Factual knowledge concentrates in later MLP layers, which researchers characterize as key-value memories. Language models can retrieve factual associations without fine-tuning by filling in blanks like “The capital of France is ___”. This localization enabled editing approaches that modify specific facts by intervening on particular layers.

Truth appears to have an explicit direction in representation space. Researchers found linear directions where true statements project more strongly than false statements, achieved through unsupervised contrastive search. The probe for detecting truth achieved 90% accuracy, suggesting models’ internal geometry distinguishes true from false in ways we can linearly decode even when their outputs don’t reflect this.

But remember: these are accessibility findings, not usage claims. The information exists in these locations, but that doesn’t prove the model reads from these locations when computing outputs.

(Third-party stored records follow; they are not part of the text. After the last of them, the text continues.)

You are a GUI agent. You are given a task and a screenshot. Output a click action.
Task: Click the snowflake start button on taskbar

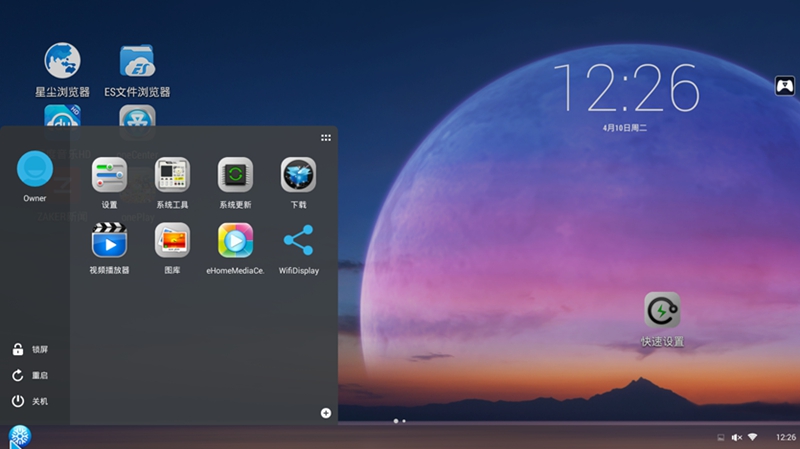click(x=20, y=437)
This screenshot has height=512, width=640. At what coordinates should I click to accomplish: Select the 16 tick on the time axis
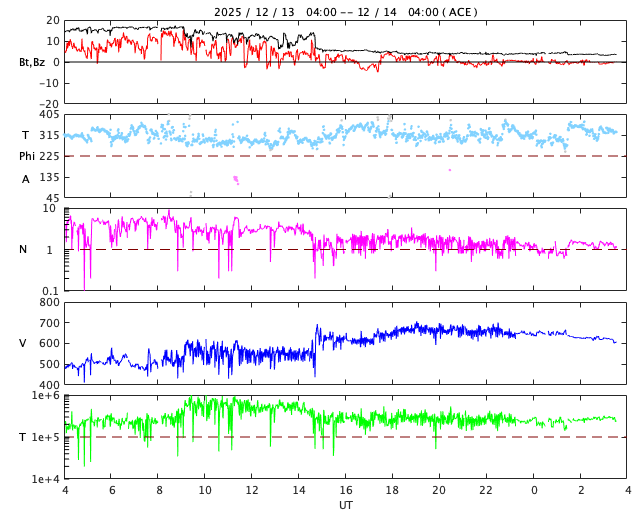click(345, 491)
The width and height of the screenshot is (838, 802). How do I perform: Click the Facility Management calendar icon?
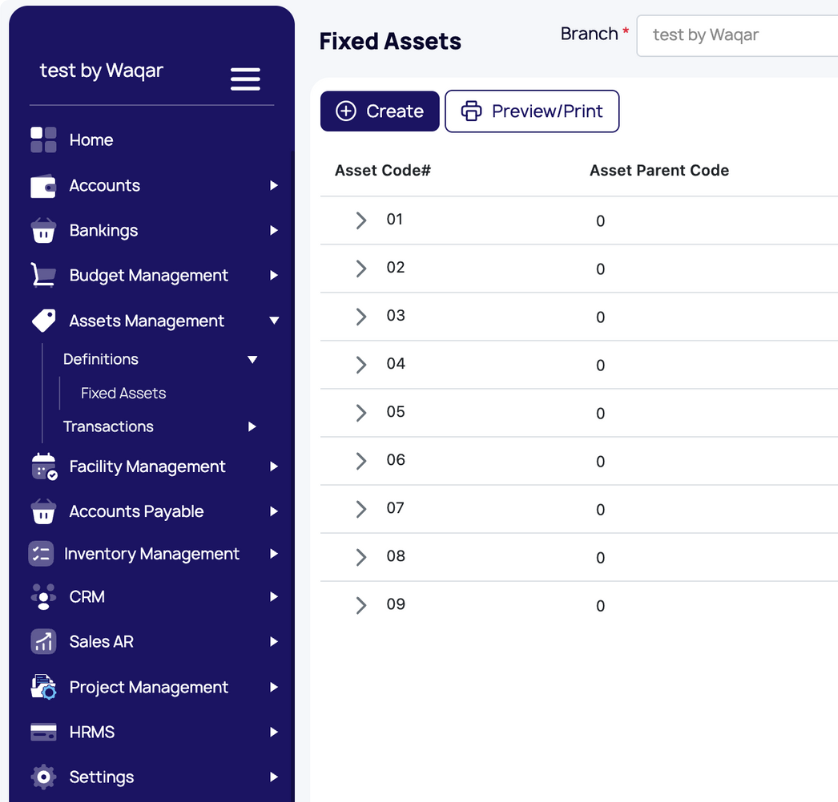click(x=44, y=467)
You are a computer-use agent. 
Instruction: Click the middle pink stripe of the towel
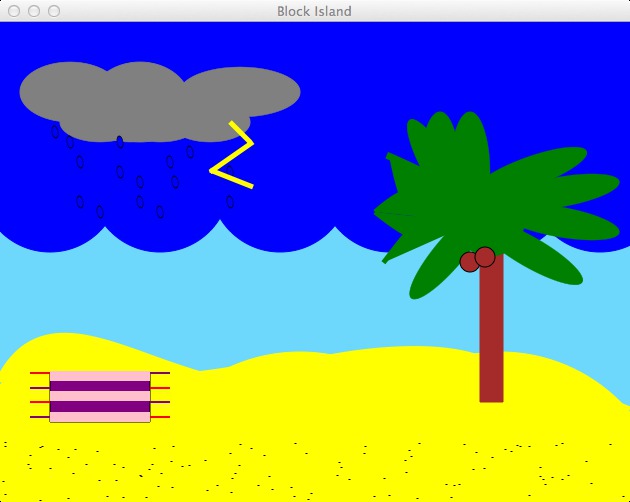point(100,396)
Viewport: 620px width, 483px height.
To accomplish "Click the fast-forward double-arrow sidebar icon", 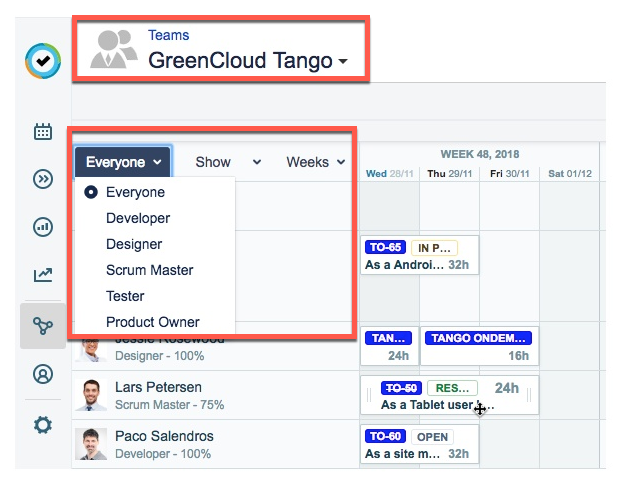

What Probing Cannot Tell You

Probes are passive observers that show what information is accessible without looking at the relation to surroundings. They read from representations without modifying the network, so they say nothing about whether computation producing the output passes through this localization or reads the signal.

Probes don’t establish causal relevance. You need more rigorous approaches like activation patching for that. Probes don’t establish mechanisms - they tell you what’s encoded, not where or how it was computed. Probes don’t establish completeness. You may find one encoding, but many others might exist, and the one you found may not be what the model uses.

The Context Problem
Researchers found a “truth direction” that worked well on factual statements. But when they tested the same direction on different contexts, it failed to transfer. A direction meaningful in one distributional setting didn’t generalize to another. The linear hypothesis is a local approximation, and geometry changes across contexts. The directions you find may not be the directions that matter elsewhere.

The Complexity Trap

Complex probes like deep MLPs are dangerous because they may solve tasks themselves rather than read existing structure. If the probe is sufficiently expressive, it’s probably doing work the model wasn’t doing in its true computation rather than finding encoding that’s already there.

High accuracy from a complex probe means the property is computable from the internal representation, not that it’s encoded there. L2 regularization doesn’t help because it penalizes weight magnitude but doesn’t reduce capacity to memorize. Only reducing the number of parameters addresses memorization concerns.

A practical guideline: if linear probes fail but MLP probes succeed, be explicit that your finding is decodability, not direction in representation space. These are very different claims about geometry.